## ASSIGNED TASK
Pictures excluded, reproduce exactly the lines below from the one with "Where should I" through the one with "Instruction: Click the", both included.

## DATASET EXCERPTS
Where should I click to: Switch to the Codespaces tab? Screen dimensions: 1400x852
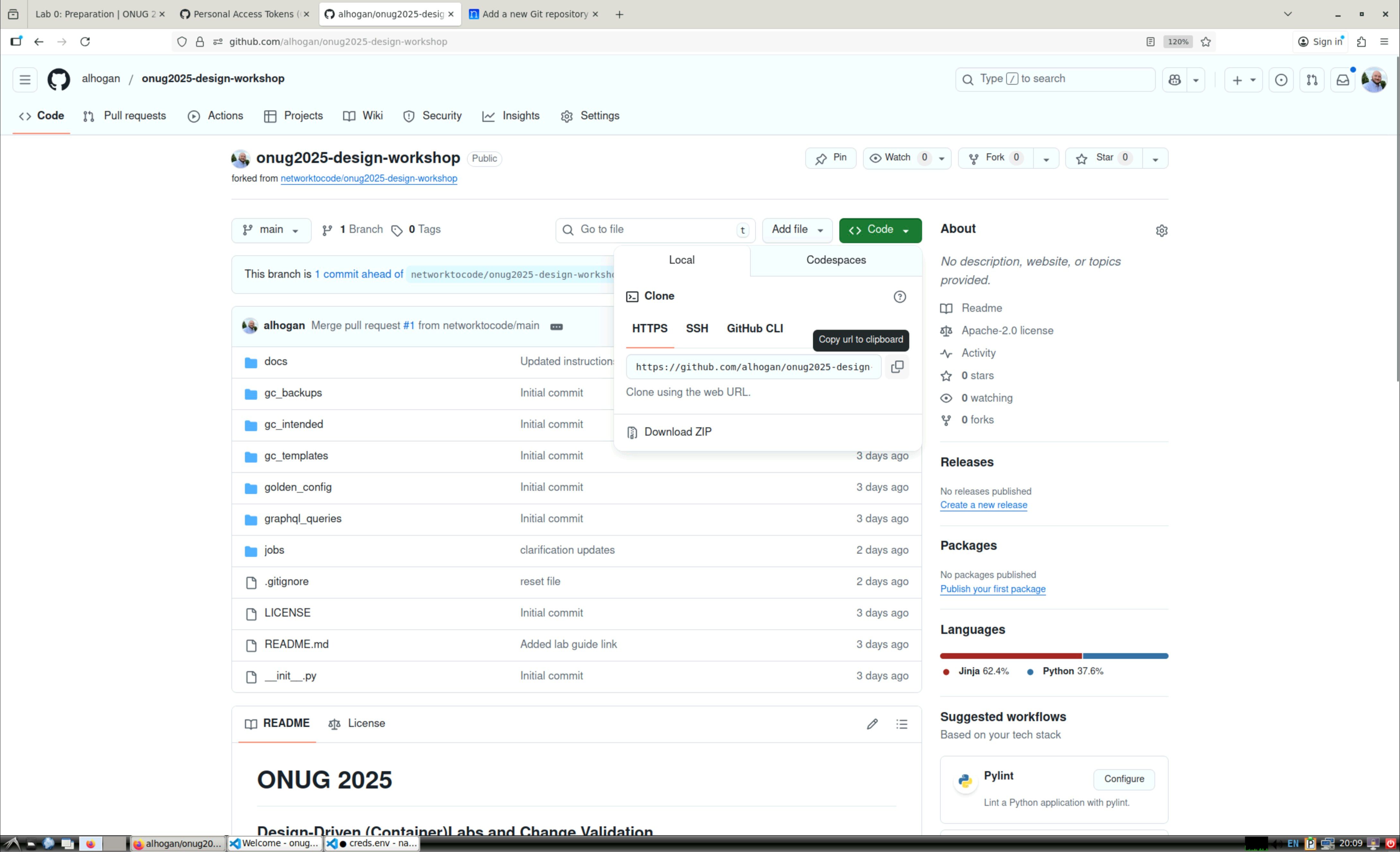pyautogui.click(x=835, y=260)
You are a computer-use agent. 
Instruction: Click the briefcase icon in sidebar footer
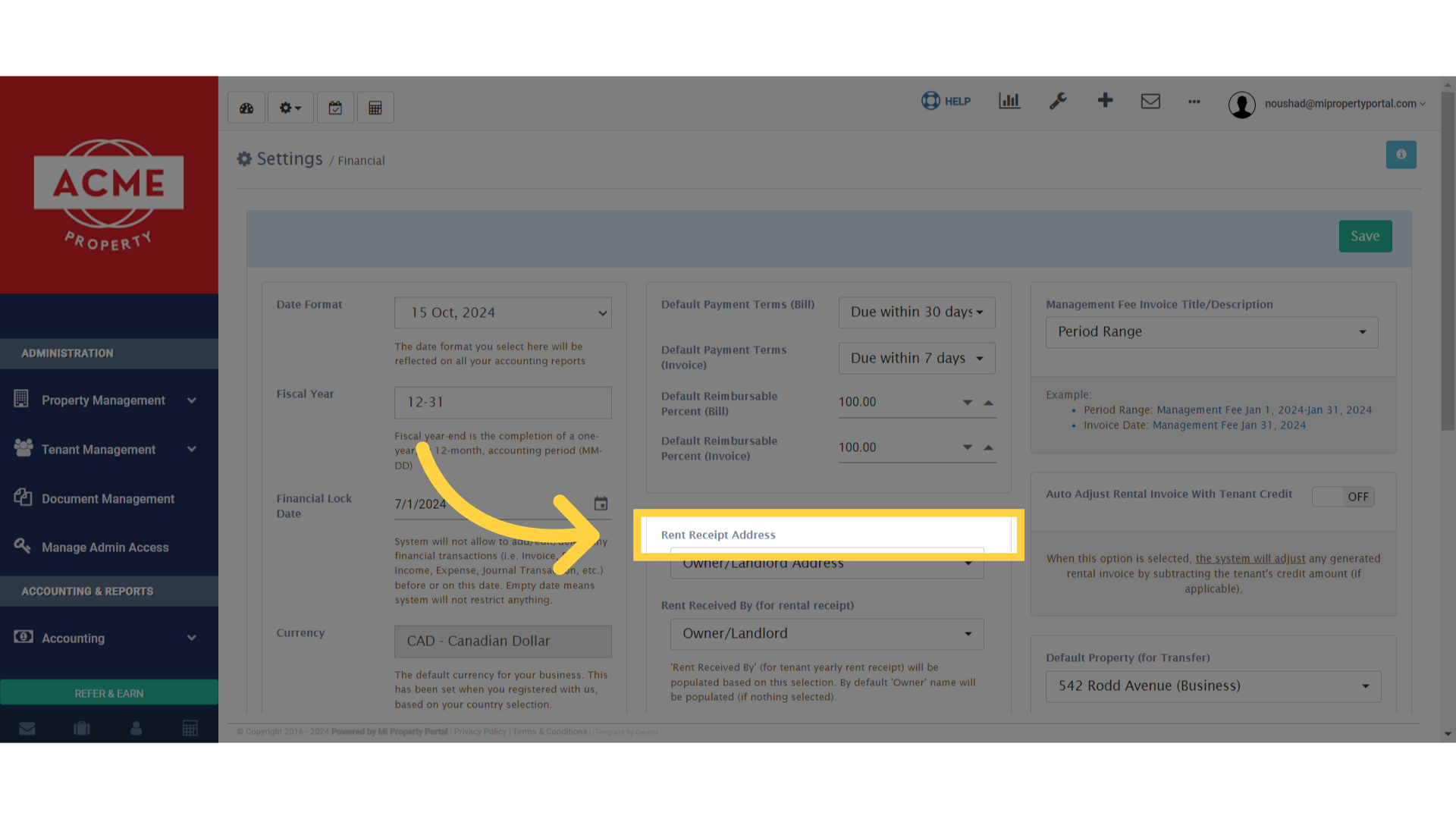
--
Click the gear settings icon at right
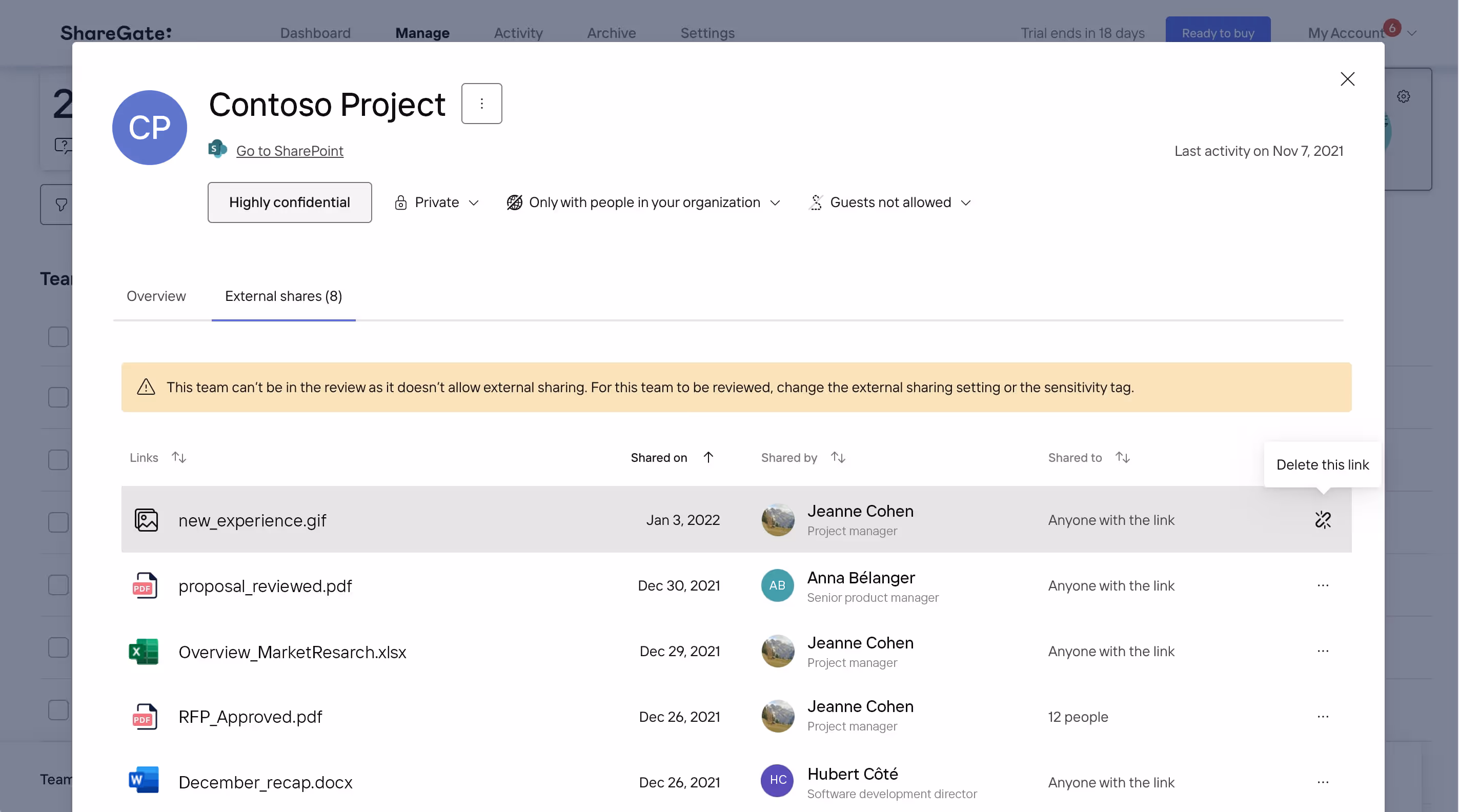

## TASK OUTPUT
Where should I click to: Switch to the Codespaces tab? Screen dimensions: 1400x852
pyautogui.click(x=835, y=260)
You are a computer-use agent. 
Instruction: Click the briefcase icon in sidebar footer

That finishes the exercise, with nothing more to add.